● **やること**:
1. 本文について、次の問いに答えよ。
(a) 昨日ライヴを観た会場はどこか。
(b) ザ・スターズのベースを担当しているのは誰か。
(c) 購入したTシャツはどんなデザインか。
2. 本文のうち「早くも文月が終わりますね。」から始まり「今年に出た、ギタリストの栗原ミチオさんのアルバムだけは聞いていました。」で終わる部分を、一字一句違えずに書き写せ。

● **提供された抜粋**:
_ _ _

早くも文月が終わりますね。
(なんで、文月と言うんだろう?)
昨日は初台ドアーズにて、ザ・スターズ、渚にて等のライヴを観ました。
渚にての東京公演を観るのは、約1年ぶり。
そう言えば、前回もここで二階堂和美さん等も出ていたライヴを観ていました。
ザ・スターズは初めて観ました。レコードは一枚も持っていませんが、
今年に出た、ギタリストの栗原ミチオさんのアルバムだけは聞いていました。
美しい風景写真のジャケットで、ギターが言葉にはできない歌を歌っているアルバムでした。
確認までに、現在のラインナップは、(vo./g)石原洋、(g)栗原ミチオ、
(b)亀川千代(ゆらゆら帝国)、(dr)荒川康伸(元フリッパーズ・ギター)。
漆黒のグルーヴ、変則的なビートの波に、朴訥ながら時折シャウトするヴォーカルがうねり、
圧巻のロッキン・タイムでした。ヴォーカル、石原氏の両翼にはギターの栗原氏、
ベースの亀川氏がガッチリと固め、荒川氏の洗練されたドラミングにも目を見張るばかりでした。
メンバーそれぞれの存在が何とも言えないオーラを放っていて、観ているこちらは
終止視線を泳がすことになりました。何故か僕はイギリスのジョセフKと言うバンドを
思い出していました。暗闇だけが放つ、妖しい黒い光が演奏に漲っていました。
中でもゆらゆら帝国のベーシストでもある、亀川氏の演奏とあの恍惚ともとれる表情は、
ヤバかったけどカッコよかった。Tシャツが黒地に黒字でバンド名が入っているシンプルな
デザインで良かったので買ってみました。またライヴを観たいです。カッコ良かったです。

_ _ _

● **抜粋データ**:

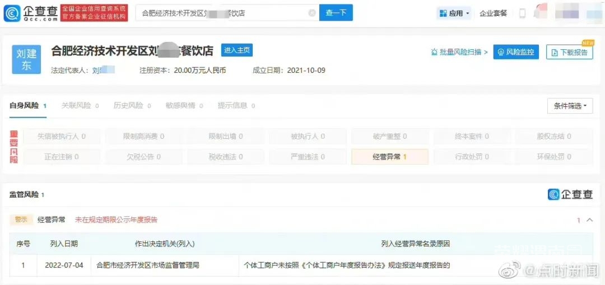The width and height of the screenshot is (605, 285).
Task: Click the 查一下 search button
Action: tap(336, 13)
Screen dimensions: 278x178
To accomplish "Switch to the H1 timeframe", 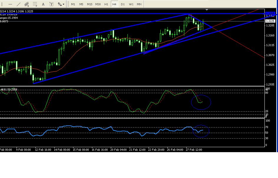I will [106, 4].
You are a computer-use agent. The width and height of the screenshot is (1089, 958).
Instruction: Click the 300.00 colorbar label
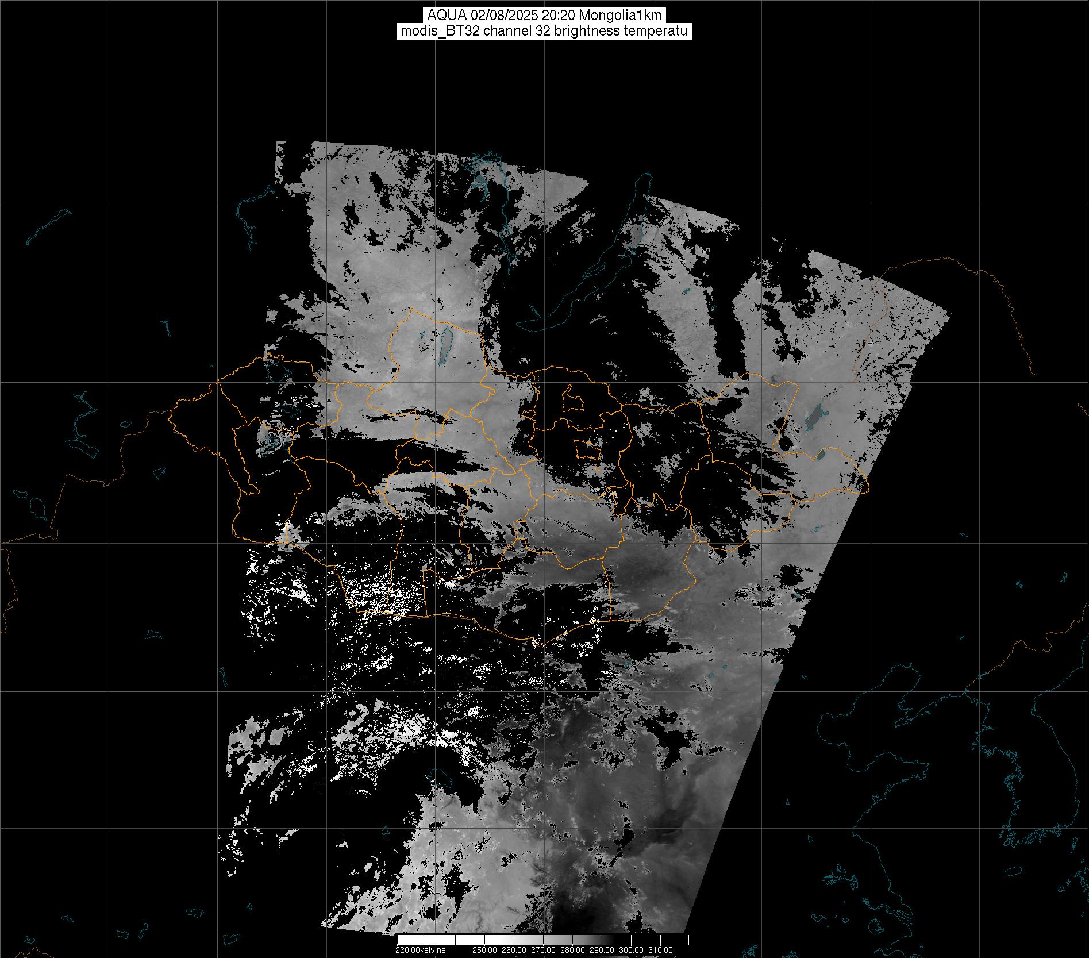tap(631, 950)
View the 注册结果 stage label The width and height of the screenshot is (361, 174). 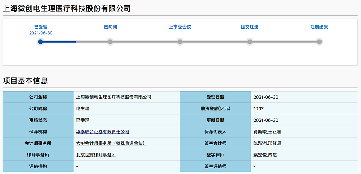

_ _ _

● **出力**:
1.
(a) 初台ドアーズ
(b) 亀川千代
(c) 黒地に黒字でバンド名が入っているシンプルなデザイン

2.
早くも文月が終わりますね。
(なんで、文月と言うんだろう?)
昨日は初台ドアーズにて、ザ・スターズ、渚にて等のライヴを観ました。
渚にての東京公演を観るのは、約1年ぶり。
そう言えば、前回もここで二階堂和美さん等も出ていたライヴを観ていました。
ザ・スターズは初めて観ました。レコードは一枚も持っていませんが、
今年に出た、ギタリストの栗原ミチオさんのアルバムだけは聞いていました。